Moussaka with Bulgur

Inspired by CookingLight Recipe
Serves 4, generous portions

4 tablespoons extra-virgin olive oil, divided
2 large Italian eggplants, peeled and sliced into 1/2-inch-thick slices

1 cup chopped onion
4 garlic cloves, minced
1/2 cup uncooked bulgur
1/2 teaspoon ground allspice
1/2 teaspoon ground cinnamon
1/4 teaspoon ground cloves
2 cups organic vegetable stock (or water)
1 teaspoon dried oregano
4 tomatoes, peeled and chopped
1/2 teaspoon salt

1 tablespoon butter
1 tablespoon all-purpose flour
1 cup milk
2 tablespoons finely grated fresh parmigiano reggiano cheese
1/4 teaspoon salt & freshly ground black pepper

Heat a 10 inch skillet on medium heat, add 1 tablespoon of olive oil and arrange eggplant slices on the skillet. Cook for 1 minute on one side and turn over and cook for 1 more minute on the other side. Remove the slices to a plate and season with salt. Repeat the same process until all the eggplant slices are browned on both sides. It took me 3 time to cook all the slices.

In the same skillet, add remaining 1 tablespoon oil, swirl to coat and add chopped onion. Sauté 5 minutes. Then add garlic and sauté 1 minute. Add bulgur; cook for 3 minutes or until bulgur is lightly toasted, stirring frequently. Add salt, ground allspice, cinnamon, and cloves; cook 1 minute, stirring constantly. Stir in oregano and tomatoes. Add stock (or water) and bring to a boil; reduce heat, and simmer for 10 minutes or until thickened, stirring occasionally.
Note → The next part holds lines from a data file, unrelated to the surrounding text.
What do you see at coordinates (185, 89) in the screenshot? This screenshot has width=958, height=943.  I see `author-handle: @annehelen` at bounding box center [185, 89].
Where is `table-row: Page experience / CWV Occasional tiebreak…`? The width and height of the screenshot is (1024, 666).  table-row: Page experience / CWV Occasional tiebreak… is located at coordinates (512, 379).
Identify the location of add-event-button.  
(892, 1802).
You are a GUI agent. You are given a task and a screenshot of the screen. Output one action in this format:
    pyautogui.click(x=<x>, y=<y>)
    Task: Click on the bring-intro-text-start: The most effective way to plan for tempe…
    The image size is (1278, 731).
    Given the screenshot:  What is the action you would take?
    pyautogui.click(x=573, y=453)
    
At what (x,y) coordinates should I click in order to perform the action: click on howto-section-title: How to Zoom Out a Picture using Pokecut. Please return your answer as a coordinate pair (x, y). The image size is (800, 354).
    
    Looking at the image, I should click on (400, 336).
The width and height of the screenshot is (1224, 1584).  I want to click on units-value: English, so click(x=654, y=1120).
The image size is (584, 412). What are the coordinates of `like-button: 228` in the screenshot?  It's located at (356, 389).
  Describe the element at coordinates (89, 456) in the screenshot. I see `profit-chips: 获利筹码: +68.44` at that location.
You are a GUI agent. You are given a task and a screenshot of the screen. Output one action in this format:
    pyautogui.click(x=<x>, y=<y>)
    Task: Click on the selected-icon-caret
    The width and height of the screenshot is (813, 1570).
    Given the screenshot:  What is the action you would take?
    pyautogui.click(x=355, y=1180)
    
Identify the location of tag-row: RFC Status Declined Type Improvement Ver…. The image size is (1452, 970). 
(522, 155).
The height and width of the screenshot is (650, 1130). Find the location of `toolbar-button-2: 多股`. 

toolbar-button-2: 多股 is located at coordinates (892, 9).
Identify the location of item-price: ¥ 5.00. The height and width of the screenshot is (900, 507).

Taste for seasoning and adjust with salt and pepper, accordingly.

Preheat oven to 350°.

For sauce, melt butter in a saucepan over medium heat. Whisk flour into butter and cook for 1 minute. Gradually add milk, stirring constantly with a whisk so no lumps form. Bring to a boil, reduce heat to medium-low and simmer for 5 minutes or until thickened, stirring frequently. Stir in cheese, salt and black pepper. Remove from heat, and cool slightly.

Coat an 8x8-inch glass or ceramic baking dish with olive oil. Arrange half of the eggplant on the bottom then spread the bulgur mixture evenly over eggplant.Arrange remaining eggplant slices and then finish with another layer of bulgur mixture. (There should be 4 layers, eggplant-bulgur-eggplant- bulgur). Finish by adding the sauce over the top. Cover the dish with aluminum foil and bake for 30 minutes. Remove the aluminum foil and return the dish to oven for 10 more minutes or until the top is browned. Let stand for 10 minutes before serving.

Ground lamb is very good in anything, especially Moussaka, however we didn’t miss the meat here. I am certain this will be tastier when the eggplants are in season but it’s still scrumptious rest of the year.


  1. I cannot wait to try this! I love Moussaka but haven't made it in years. I never thought to use bulgur to give it some heft/texture.

  2. I'd love to hear how it turns out for you. I also made bulgur salad with cucumbers recently and it was a hit. I am loving Bulgur right now.